● **Brief**
Reproduce verbatim the rows below, starting with the line that contains "What do you see at coordinates (2362, 534)" and continuing through the line that contains "center [467, 238].", with both of those lines included.

● **Exercise data**
** begin **

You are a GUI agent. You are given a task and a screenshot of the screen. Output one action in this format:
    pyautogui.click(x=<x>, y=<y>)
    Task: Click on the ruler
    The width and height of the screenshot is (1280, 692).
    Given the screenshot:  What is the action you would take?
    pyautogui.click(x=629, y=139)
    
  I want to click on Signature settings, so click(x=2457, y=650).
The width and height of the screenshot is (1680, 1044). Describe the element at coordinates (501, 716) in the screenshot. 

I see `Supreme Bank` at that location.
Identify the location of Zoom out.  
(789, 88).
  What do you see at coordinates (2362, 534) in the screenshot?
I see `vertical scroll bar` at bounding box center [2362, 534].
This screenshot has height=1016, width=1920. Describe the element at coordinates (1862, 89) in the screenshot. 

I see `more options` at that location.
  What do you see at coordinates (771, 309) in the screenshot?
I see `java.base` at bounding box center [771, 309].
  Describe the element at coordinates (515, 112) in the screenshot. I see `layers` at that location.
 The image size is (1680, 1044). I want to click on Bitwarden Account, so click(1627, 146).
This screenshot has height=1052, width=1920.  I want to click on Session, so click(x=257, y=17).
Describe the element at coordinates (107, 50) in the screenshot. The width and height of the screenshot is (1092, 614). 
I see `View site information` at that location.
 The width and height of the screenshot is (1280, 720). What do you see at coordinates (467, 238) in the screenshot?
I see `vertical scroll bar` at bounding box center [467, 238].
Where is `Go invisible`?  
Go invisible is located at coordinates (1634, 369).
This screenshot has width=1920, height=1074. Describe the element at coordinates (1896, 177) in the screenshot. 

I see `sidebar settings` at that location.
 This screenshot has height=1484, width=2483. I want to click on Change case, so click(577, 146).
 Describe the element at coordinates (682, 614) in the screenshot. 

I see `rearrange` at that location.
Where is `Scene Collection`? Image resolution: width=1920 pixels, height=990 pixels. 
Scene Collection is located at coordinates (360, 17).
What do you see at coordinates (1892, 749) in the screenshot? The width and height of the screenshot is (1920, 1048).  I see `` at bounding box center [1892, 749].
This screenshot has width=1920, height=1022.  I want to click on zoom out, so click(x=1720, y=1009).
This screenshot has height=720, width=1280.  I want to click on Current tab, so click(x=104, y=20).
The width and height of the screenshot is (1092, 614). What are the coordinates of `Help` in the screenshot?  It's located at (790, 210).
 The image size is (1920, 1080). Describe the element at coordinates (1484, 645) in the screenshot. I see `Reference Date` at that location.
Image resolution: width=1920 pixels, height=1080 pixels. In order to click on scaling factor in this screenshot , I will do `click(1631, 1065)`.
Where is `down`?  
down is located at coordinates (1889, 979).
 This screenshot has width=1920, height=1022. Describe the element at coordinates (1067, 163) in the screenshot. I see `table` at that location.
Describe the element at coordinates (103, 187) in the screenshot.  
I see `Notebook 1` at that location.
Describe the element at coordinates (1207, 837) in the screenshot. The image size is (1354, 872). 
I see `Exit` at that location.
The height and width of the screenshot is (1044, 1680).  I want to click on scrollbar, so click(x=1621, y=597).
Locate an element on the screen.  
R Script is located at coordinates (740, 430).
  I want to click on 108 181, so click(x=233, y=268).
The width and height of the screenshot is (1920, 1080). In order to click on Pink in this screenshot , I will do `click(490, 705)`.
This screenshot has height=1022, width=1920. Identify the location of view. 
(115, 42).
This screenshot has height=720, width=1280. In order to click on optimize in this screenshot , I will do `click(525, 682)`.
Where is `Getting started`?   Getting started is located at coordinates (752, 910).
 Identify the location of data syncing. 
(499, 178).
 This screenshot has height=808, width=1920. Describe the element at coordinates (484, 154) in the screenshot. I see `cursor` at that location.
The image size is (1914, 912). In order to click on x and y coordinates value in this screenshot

** end **

● **Response for this exercise**
  What do you see at coordinates (2362, 534) in the screenshot?
I see `vertical scroll bar` at bounding box center [2362, 534].
This screenshot has height=1016, width=1920. Describe the element at coordinates (1862, 89) in the screenshot. 

I see `more options` at that location.
  What do you see at coordinates (771, 309) in the screenshot?
I see `java.base` at bounding box center [771, 309].
  Describe the element at coordinates (515, 112) in the screenshot. I see `layers` at that location.
 The image size is (1680, 1044). I want to click on Bitwarden Account, so click(1627, 146).
This screenshot has height=1052, width=1920.  I want to click on Session, so click(x=257, y=17).
Describe the element at coordinates (107, 50) in the screenshot. The width and height of the screenshot is (1092, 614). 
I see `View site information` at that location.
 The width and height of the screenshot is (1280, 720). What do you see at coordinates (467, 238) in the screenshot?
I see `vertical scroll bar` at bounding box center [467, 238].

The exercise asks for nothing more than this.